▸ **SUPPLIED RECORDS**
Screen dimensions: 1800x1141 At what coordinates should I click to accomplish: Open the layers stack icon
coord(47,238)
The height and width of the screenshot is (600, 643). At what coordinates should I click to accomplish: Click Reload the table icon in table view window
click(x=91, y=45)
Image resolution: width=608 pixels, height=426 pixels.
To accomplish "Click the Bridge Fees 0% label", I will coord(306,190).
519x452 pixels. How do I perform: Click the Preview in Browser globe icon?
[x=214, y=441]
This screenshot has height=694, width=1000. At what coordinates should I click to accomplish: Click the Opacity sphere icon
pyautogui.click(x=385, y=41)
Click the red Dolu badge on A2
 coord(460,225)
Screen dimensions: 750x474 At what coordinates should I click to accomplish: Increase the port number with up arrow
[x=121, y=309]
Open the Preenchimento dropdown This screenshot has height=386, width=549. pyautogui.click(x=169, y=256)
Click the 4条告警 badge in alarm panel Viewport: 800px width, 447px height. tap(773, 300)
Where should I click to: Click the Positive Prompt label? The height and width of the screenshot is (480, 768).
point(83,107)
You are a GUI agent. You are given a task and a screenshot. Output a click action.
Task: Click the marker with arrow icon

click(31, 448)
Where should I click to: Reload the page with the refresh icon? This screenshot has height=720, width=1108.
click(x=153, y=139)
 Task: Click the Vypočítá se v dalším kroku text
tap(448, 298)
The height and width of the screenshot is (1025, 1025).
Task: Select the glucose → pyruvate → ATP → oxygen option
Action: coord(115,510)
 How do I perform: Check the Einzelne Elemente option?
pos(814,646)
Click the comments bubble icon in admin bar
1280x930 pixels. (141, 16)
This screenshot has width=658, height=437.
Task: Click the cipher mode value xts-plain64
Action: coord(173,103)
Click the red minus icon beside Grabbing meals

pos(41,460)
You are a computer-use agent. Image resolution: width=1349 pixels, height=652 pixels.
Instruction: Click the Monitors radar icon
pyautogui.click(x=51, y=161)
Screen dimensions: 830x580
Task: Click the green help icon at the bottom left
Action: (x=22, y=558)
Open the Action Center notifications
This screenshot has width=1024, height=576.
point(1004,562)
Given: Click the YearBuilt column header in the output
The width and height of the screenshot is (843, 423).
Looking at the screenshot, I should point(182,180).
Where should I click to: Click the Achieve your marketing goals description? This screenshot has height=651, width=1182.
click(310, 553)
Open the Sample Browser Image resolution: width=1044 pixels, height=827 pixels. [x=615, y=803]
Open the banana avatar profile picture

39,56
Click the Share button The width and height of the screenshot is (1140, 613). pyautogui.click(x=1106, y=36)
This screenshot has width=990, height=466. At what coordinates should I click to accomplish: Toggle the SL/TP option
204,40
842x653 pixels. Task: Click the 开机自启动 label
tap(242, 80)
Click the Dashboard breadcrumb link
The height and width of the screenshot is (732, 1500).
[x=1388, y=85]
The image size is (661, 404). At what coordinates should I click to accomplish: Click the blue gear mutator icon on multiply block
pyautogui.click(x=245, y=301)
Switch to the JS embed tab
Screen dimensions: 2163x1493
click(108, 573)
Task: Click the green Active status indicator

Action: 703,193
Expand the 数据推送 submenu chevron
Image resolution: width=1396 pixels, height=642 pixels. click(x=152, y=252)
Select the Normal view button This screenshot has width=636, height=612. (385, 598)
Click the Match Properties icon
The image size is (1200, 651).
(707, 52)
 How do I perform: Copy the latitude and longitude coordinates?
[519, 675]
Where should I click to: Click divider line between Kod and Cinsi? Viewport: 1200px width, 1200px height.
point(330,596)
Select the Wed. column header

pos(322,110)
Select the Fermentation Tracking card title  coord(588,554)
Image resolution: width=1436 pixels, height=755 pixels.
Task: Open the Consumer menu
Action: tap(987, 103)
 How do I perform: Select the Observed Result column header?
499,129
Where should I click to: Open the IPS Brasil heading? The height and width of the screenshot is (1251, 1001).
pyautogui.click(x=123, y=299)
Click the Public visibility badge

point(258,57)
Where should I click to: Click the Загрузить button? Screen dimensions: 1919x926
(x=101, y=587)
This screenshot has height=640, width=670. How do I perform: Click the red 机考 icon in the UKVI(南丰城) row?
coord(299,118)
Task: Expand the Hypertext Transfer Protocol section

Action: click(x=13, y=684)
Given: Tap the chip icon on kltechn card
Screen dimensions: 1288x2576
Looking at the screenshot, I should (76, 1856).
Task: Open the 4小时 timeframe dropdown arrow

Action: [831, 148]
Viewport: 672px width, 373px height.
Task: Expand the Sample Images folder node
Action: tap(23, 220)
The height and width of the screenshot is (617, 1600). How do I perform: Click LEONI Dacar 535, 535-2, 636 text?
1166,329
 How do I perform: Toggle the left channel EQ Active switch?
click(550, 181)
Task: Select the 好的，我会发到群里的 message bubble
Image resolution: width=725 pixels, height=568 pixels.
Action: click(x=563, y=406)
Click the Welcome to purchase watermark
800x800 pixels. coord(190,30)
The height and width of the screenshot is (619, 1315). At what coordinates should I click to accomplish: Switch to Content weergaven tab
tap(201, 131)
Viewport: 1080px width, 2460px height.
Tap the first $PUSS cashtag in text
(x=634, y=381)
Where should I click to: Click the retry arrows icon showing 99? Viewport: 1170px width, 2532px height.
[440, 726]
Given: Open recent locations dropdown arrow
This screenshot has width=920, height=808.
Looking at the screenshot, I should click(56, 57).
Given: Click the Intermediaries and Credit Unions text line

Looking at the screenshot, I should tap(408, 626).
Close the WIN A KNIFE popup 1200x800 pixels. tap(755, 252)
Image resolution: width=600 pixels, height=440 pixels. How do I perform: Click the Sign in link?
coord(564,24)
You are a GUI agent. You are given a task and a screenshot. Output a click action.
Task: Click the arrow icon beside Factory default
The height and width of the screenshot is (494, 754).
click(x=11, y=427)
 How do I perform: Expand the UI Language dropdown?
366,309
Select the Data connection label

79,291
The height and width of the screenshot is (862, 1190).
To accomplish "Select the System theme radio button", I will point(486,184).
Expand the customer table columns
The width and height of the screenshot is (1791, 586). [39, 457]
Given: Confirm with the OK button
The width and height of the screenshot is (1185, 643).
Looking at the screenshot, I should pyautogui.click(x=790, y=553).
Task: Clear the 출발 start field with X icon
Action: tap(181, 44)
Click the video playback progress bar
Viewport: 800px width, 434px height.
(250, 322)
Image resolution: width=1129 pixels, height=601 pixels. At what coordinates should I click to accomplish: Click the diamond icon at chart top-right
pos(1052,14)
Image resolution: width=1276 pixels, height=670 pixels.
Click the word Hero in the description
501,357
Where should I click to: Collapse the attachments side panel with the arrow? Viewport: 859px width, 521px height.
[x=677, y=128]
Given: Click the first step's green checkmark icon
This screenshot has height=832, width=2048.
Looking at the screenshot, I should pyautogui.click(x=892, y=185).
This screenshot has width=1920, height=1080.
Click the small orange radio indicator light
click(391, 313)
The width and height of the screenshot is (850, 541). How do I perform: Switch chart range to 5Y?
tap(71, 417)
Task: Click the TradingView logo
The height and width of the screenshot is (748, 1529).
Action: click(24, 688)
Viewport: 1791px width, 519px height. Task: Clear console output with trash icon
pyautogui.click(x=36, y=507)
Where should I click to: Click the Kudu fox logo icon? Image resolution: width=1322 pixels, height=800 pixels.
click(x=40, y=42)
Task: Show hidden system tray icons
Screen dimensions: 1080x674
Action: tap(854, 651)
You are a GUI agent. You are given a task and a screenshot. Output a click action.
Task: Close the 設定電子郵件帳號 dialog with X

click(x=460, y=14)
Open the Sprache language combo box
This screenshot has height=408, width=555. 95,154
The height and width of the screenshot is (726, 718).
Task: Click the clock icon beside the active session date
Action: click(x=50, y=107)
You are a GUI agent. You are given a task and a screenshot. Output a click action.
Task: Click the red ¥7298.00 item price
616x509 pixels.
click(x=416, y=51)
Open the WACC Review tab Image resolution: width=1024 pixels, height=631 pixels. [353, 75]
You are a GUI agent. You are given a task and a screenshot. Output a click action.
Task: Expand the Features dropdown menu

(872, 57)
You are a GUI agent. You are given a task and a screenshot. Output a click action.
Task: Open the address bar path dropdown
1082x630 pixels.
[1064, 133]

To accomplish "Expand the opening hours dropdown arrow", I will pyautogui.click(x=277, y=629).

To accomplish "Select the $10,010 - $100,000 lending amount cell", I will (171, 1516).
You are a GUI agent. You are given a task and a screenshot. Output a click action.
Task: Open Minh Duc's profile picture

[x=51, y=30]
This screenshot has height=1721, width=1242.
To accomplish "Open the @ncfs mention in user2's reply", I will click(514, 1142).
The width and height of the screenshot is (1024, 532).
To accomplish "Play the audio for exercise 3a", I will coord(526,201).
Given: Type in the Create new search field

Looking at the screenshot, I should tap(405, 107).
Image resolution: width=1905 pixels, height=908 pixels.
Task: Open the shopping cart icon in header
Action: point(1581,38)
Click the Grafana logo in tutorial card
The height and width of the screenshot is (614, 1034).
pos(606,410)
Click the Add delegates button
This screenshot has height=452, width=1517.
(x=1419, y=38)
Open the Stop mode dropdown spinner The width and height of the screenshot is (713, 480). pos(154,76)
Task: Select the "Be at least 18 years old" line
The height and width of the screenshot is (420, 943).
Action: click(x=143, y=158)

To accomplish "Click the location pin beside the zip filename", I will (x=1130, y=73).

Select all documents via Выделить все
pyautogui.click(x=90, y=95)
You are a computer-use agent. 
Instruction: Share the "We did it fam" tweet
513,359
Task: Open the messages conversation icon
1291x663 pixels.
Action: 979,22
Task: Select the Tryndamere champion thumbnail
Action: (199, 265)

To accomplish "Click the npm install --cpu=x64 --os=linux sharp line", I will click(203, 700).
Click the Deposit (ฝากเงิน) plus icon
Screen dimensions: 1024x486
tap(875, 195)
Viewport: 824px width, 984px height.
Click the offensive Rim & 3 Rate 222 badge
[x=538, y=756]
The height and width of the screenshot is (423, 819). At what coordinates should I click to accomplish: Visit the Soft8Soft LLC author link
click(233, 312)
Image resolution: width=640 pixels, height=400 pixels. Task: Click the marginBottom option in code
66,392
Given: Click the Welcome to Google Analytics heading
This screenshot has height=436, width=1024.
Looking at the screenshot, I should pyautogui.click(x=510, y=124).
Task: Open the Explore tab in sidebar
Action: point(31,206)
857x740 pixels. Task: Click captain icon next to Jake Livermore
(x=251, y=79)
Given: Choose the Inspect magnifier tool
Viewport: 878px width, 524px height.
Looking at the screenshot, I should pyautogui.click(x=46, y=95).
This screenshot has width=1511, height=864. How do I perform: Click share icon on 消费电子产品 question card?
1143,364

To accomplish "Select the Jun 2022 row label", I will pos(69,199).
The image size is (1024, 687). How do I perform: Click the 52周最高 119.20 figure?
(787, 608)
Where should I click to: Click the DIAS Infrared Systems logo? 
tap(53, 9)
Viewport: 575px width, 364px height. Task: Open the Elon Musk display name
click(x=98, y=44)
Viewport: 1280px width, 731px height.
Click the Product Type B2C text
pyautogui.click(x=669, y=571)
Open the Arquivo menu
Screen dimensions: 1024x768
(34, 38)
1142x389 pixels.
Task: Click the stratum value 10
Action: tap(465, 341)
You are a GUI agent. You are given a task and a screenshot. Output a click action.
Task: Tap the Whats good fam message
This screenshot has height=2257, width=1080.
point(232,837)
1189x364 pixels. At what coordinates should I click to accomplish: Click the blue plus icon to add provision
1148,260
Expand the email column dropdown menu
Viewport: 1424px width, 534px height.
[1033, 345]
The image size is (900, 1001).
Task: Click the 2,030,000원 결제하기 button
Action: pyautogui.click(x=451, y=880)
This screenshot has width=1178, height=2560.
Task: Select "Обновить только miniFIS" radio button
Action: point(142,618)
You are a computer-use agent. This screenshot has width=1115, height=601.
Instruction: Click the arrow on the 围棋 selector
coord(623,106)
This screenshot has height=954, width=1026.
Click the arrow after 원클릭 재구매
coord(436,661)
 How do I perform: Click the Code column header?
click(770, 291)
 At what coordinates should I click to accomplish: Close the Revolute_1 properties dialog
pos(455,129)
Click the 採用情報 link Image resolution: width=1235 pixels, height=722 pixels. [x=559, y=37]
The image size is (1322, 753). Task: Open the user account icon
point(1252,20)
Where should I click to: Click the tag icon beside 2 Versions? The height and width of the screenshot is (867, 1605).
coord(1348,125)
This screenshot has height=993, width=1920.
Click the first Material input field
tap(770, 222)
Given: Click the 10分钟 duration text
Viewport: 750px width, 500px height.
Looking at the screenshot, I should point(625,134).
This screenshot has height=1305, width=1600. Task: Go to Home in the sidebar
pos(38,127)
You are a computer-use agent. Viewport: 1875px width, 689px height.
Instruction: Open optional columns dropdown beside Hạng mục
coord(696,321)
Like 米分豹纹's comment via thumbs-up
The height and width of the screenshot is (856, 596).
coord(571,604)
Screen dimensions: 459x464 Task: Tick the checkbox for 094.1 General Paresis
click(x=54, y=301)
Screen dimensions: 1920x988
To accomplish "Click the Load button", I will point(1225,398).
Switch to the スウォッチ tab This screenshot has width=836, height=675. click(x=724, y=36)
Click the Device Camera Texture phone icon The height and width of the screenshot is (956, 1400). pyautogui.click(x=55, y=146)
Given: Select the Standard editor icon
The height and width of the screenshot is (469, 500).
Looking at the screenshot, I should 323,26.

▸ **EXERCISE DESCRIPTION**
Lines of the listing that include the string "computer" are to be counted; state that count alone.

▸ **EXERCISE SOLUTION**
4